Cuando una pareja busca un hijo y aproximadamente después de un año de mantener relaciones frecuentes sin protección anticonceptiva éste no llega, lo aconsejable es acudir al
ginecólogo para qué decida cuál es el mejor tratamiento.
El tratamiento de
esterilidad afecta indudablemente a las relaciones sexuales de la pareja, ya que la tensión que esta crisis implica puede influir sobre el deseo sexual mutuo. A veces, el sexo cambia de significado y lo que antes se hacía por placer ahora se convierte en una obligación. Hacer el amor puede sólo transformarse en conseguir un estado de
gestación, ya que el sexo se ve pautado por los períodos
fértiles, generando así una exigencia de rendimiento y una pérdida de espontaneidad.
Pero cabe destacar que las relaciones sexuales programadas pueden ser la primera solución en casos en que el embarazo demora en llegar (siempre y cuando no existan alteraciones de la
ovulación o de los
espermatozoides).
La búsqueda del embarazo ha de ser un objetivo compartido por ambos miembros de la pareja. Si sólo uno de ellos quiere el embarazo, por supuesto que el sexo cambiará de significado.
Las relaciones sexuales programadas incluyen la
estimulación ovárica y la evaluación de la fecha de ovulación para así poder indicar a los pacientes el mejor momento para mantener relaciones.

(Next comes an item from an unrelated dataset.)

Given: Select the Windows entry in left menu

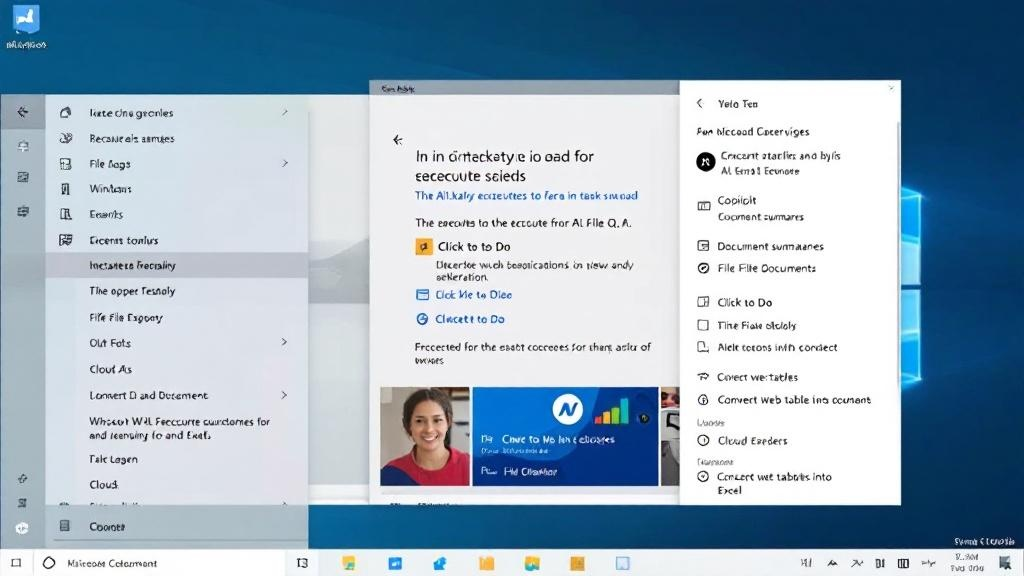Looking at the screenshot, I should coord(110,189).
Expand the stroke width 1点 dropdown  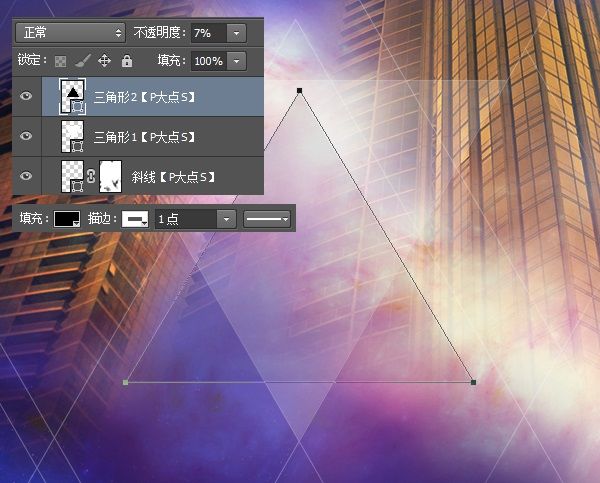click(x=226, y=219)
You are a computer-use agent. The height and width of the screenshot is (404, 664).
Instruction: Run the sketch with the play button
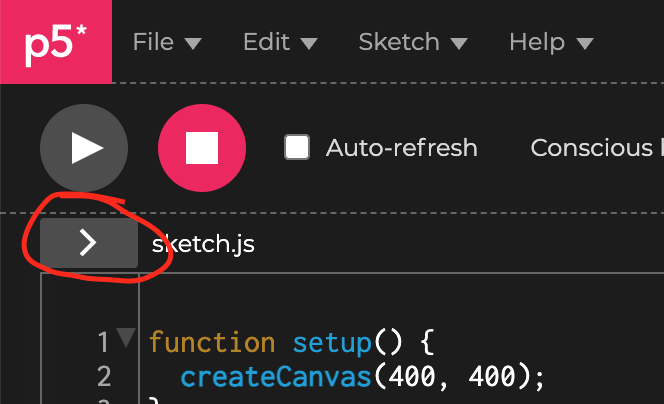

En un ciclo normal de 28 días, la ovulación de la mujer tiene lugar el día 13 o 14 antes de la fecha de la
menstruación.
Programar las relaciones sexuales de la pareja consiste en provocar la maduración de uno o más
ovocitos en los
ovarios y hacer coincidir el período más fértil de la mujer (momento en que se induce la ovulación) con las relaciones sexuales de la pareja.

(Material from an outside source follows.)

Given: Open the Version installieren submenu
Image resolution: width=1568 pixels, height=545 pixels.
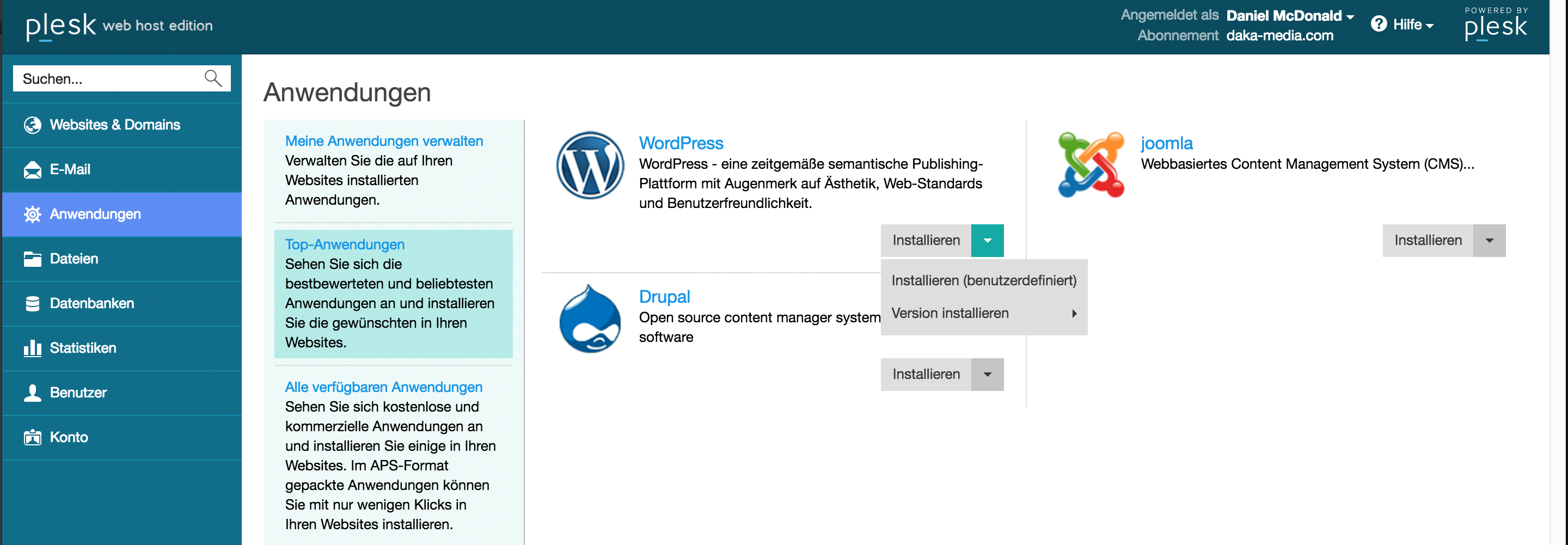Looking at the screenshot, I should click(x=983, y=313).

Es una técnica que está indicada en casos en que existe una disfunción ovulatoria, siempre y cuando la permeabilidad tubárica esté en buenas condiciones y el
semen presente unos parámetros dentro de los valores de normalidad.
Con el tratamiento de programar las relaciones sexuales de la pareja incluye también, como hemos mencionado anteriormente, el tratamiento de la estimulación ovárica. Éste consiste en inducir una ovulación múltiple mediante medicaciones hormonales.

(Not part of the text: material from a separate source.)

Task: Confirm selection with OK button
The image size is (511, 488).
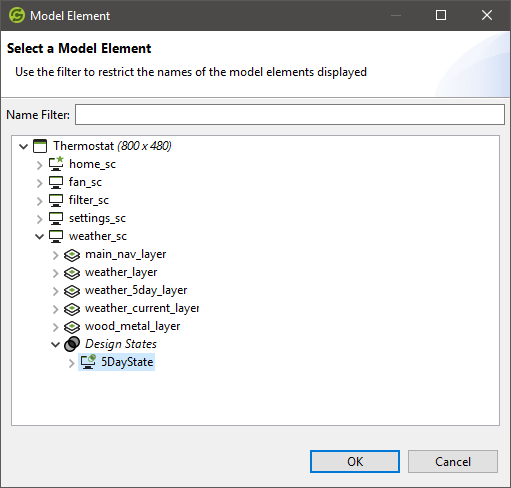Action: tap(355, 461)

Es un proceso que habitualmente dura entre 8-14 días. Durante este tiempo la paciente deberá recibir una inyección diaria de unas
hormonas llamadas
gonadotropinas (la
FSH y la
HMG). Éstas pueden ser inyectadas vía subcutánea o intramuscular (dependiendo de la pauta de medicación que su médico haya escogido para ella). Esta pauta se establece a partir de diversos factores de la paciente como la edad, la morfología de los ovarios, la masa corporal, la analítica hormonal y la respuesta a la estimulación en ciclos previos.
La administración de estas hormonas para producir la estimulación ovárica suelen empezar el 2º o 3er día de la menstruación. Durante todo el proceso se hacen controles regulares mediante
ecografías y análisis de sangre para controlar el crecimiento y maduración folicular y determinar el mejor día para realizar la extracción de los óvulos. Para leer más..
estimulación ovárica.
Además de las gonadotropinas, también se puede administrar por vía oral y durante cinco días el fármaco llamado citrato de clomifeno. Éste no requiere ser inyectado, debe ser controlado y los resultados que aporta son menores a las gonadotropinas.
A veces también se administra otros medicamentos diferentes al
citrato de clomifeno y a las gonadotropinas para corregir las disfunciones ovulatorias. Estos fármacos son antiprolactínicos (asociados a desórdenes de la ovulación).